I've kept some kind of journal or diary since I was roughly 12 or 13. I still have most of them in a chest upstairs -- except for the ones I kept on the computer, which are locked up in files of various shapes and sizes, or online, somewhere. For some years, this blog was my journal. It was amazing to write my thought and have other people, people I didn't even know, hear me and respond. It was affirming and enlightening and really cool.
Then the internet became the morass of interconnections and Google exposure that it is. I started thinking about what all those people I didn't know might think of what I thought. The blog slowed down, not because I wasn't thinking or had nothing to say, but because I had nothing to say that I felt comfortable with just any old person who happened by to hear. I saw over and over the unintended consequences that went with speaking one's mind in full out public. My venue changed and I wrote my thoughts in smaller, more protected areas, to a select group of people, but even that got tricky and had unintended consequences. I got careful. I went silent.
At some point in 2008 I started reading The Artist's Way. One of the techniques Julia Cameron, the author, recommends are Morning Pages -- basically, a daily diary or journal, three pages of hand writing, put the pen to the paper and don't pull it up again until done. I did this for a while, got scared at what came out, stopped. I went back to it last fall, trying to do it her way, but eventually doing it my way and going back to the original journaling I did as a kid. The three page format still lingers on stubbornly, but I'm breaking free of that particular dictum. Some days I don't write. Some days I write only a half page. Still, I write.
I hadn't realized all this until just this morning while randomly poking around at something else. I looked through the list of blogs on my feeds -- my old blog roll here is much neglected since not everyone uses a feed and even the blogs I have there I don't read regularly. I wondered why I don't read blogs like I once did, why I don't write in my own so much, why everything I start to write seems boring and trite and a waste of effort. Where once I would think "I can't wait to blog about this!", now the idea of telling everyone my latest adventure seems like an exercise in utter idiocy or egoism. Aside from a few dear people who stop by, no one really notices me and that, in and of itself, can take a certain toll. One puts a blog online for various reasons, but a big one -- one that can't be denied if your blog is public -- is to get some attention, to have acknowledgement from the world that you exist, that you have some weight and power, that you have worth. It's painful to be ignored and it is all to easy to ignore people these days. Our technology encourages us to live in little bubbles of our own, protected from intrusion by email, voice mail, iPod ear buds, personal video, cubicals, spots on the couch. We can sit in a room with a dozen other similarly hooked up people and be entirely alone -- and encouraged to be so.
So I'm ruminating about this and about why I have, as yet, not pulled the plug on this, my blog, my little corner of Internet real estate. Perhaps it is just because I've had it so very long. It's mine, more or less. It doesn't demand dusting or feeding. I don't have to pack it up when I move. It waits. I wonder what I want to do with it. Put out book reviews? Sure. Make observations on the world? Yeah, occasionally. Report on my life? OK, why not?
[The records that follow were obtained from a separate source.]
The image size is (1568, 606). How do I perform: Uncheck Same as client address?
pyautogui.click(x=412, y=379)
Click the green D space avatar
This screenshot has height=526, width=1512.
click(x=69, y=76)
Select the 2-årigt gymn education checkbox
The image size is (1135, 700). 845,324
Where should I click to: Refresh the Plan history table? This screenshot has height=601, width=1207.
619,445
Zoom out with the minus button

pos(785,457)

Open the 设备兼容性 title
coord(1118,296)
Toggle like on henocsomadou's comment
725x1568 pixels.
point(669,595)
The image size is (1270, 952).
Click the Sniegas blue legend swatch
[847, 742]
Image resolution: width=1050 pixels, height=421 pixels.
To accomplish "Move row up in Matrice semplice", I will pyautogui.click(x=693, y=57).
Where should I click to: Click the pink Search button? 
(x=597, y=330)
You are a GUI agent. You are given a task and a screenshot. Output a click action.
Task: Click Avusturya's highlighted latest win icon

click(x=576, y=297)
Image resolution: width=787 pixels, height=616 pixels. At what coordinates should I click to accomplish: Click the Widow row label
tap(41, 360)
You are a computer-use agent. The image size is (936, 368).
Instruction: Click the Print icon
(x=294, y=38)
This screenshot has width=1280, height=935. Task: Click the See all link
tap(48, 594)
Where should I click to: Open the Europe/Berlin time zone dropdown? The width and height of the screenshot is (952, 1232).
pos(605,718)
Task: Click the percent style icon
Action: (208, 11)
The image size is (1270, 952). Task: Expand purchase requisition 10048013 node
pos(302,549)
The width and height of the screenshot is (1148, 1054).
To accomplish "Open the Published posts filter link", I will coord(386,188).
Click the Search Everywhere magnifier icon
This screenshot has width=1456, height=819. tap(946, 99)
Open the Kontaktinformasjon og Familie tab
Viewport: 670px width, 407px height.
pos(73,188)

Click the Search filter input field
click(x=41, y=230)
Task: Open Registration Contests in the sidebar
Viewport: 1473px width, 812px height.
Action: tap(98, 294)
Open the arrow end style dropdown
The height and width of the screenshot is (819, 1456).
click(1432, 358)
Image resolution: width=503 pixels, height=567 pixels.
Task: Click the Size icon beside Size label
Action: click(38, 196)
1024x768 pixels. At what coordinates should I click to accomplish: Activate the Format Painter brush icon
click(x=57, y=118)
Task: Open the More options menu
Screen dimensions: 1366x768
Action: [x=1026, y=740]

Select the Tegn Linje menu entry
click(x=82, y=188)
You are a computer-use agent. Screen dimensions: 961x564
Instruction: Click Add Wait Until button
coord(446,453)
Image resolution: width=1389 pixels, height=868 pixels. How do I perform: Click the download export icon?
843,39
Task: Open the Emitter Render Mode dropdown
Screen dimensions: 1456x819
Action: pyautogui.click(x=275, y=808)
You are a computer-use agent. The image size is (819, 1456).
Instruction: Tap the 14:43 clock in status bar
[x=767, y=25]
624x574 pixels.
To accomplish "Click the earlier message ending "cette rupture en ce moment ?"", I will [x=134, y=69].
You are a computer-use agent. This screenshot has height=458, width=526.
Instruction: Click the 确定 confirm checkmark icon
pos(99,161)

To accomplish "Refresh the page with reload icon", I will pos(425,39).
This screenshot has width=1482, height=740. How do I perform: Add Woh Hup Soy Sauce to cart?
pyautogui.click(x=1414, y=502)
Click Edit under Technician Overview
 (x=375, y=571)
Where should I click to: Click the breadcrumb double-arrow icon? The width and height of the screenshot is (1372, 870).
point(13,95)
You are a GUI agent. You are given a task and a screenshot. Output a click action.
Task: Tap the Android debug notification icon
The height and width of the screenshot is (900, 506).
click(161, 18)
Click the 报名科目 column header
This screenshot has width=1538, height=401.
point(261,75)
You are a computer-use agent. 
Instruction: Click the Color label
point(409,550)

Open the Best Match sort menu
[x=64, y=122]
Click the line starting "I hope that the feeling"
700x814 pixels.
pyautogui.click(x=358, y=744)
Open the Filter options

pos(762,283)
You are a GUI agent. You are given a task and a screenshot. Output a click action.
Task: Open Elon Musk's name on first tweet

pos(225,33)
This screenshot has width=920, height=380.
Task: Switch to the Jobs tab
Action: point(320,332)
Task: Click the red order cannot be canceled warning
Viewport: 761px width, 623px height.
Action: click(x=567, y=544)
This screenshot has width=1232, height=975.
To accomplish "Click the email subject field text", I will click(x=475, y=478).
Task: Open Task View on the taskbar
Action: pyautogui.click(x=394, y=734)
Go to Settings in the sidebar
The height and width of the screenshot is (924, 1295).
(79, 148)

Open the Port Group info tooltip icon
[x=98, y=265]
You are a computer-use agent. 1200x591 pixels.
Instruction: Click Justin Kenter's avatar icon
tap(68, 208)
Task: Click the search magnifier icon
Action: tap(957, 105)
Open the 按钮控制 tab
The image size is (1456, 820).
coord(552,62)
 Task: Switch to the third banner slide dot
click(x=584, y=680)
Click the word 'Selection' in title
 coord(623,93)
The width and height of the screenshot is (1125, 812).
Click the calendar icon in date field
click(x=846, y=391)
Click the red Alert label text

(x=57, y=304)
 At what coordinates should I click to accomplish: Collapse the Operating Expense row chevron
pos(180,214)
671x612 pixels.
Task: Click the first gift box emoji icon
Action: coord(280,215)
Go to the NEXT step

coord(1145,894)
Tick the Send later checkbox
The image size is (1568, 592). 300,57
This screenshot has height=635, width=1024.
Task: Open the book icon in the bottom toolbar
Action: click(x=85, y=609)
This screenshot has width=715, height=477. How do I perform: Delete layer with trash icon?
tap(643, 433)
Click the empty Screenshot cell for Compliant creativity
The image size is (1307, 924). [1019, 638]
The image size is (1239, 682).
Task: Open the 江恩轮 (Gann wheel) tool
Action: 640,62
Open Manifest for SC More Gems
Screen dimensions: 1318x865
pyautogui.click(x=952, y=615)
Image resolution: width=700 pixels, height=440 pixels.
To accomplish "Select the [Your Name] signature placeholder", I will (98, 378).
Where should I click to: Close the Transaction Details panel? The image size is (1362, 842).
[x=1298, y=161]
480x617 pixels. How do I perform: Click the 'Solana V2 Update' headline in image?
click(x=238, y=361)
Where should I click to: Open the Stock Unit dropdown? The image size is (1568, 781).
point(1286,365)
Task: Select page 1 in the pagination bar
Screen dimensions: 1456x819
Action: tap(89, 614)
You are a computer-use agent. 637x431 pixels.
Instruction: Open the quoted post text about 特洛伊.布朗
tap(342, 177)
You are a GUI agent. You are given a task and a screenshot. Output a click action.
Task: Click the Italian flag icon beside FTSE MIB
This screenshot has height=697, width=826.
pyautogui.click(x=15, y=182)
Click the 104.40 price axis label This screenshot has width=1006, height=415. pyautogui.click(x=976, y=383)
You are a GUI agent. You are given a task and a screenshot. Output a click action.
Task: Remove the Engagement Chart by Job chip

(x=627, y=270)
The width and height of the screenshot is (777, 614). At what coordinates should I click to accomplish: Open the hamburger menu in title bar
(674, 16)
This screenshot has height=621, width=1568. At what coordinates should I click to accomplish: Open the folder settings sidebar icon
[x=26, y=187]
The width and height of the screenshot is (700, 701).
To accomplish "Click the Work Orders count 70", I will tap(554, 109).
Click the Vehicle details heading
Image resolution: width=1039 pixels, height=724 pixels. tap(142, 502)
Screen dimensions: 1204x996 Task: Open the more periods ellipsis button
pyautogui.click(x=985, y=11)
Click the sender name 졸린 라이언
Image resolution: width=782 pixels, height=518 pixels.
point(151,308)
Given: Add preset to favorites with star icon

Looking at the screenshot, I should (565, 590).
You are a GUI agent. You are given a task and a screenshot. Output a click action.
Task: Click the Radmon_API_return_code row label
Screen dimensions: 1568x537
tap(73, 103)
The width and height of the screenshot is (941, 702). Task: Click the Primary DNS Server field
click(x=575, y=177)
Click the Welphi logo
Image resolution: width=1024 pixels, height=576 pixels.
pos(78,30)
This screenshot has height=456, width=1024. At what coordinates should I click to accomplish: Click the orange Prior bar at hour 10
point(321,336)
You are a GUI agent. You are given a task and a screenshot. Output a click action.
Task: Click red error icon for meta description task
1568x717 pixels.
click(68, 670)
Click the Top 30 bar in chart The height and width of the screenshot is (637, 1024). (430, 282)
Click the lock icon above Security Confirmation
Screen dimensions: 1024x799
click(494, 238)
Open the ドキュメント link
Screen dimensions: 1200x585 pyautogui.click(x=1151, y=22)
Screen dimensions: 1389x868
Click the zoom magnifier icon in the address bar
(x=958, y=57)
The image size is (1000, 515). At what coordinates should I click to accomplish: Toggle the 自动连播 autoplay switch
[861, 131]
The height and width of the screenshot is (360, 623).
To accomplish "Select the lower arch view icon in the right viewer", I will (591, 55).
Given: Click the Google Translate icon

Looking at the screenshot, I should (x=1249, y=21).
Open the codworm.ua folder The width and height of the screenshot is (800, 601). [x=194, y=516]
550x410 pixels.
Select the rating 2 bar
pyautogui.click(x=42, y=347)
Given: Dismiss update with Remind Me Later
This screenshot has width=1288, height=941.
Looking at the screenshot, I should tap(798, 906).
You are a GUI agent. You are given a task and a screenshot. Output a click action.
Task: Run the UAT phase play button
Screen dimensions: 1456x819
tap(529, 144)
Many people have turned their blogs into businesses. I haven't done that. This started as a personal journal way back when I was clodging together and uploading individual pages. It's still like that. It's whatever I want it to be when I think about it, there the instant I want to access it. I still occasionally have little daydreams about it. I've also gotten a healthier perspective. I no longer derive any self worth from who reads it or what my stats are -- I can't remember the last time I checked my stats although I recall clearly a long period when I obsessed about them. I find that I no longer really mention the blog much. I don't have it listed in my Facebook account -- then again, I don't list much there because I resent even having to BE on Facebook, yet cultural pressure is such that I am on it.
But this isn't what it once was to me. My deeper, weirder thoughts don't show up here anymore. They go into a little notebook only I see. But, even there, the Rules of Blog I've internalized control what I say. Don't talk about other people, at least not beyond how what they do affects me directly. Don't mention names. Don't say anything embarrassing to yourself (how sad is that? I can't even tell MYSELF this stuff.) Careful talking about sex, about politics, about religion, about death, about children, about anything that might poke a troll to pour shit onto you for their own masturbatory pleasure. I find these rules emerging and I ponder them. I'm writing on paper with a pen, I remind myself. No one really is curious about the damn thing. I don't advertise it. Why can't I say what I want?
Yeah, there it is, the other side of freedom -- being responsible for what you say as soon as it becomes available to other ears, eyes, minds. And dealing with what other people think, dealing with what your thoughts expressed excites in them. Dealing with their defensiveness, their anger, their pain, their applause, their praise, their...whatever.
So, it sometimes is hard to come here and write like I could 10 years ago or 12 years ago (yes, it's been that long). But I hold onto this because...because I can.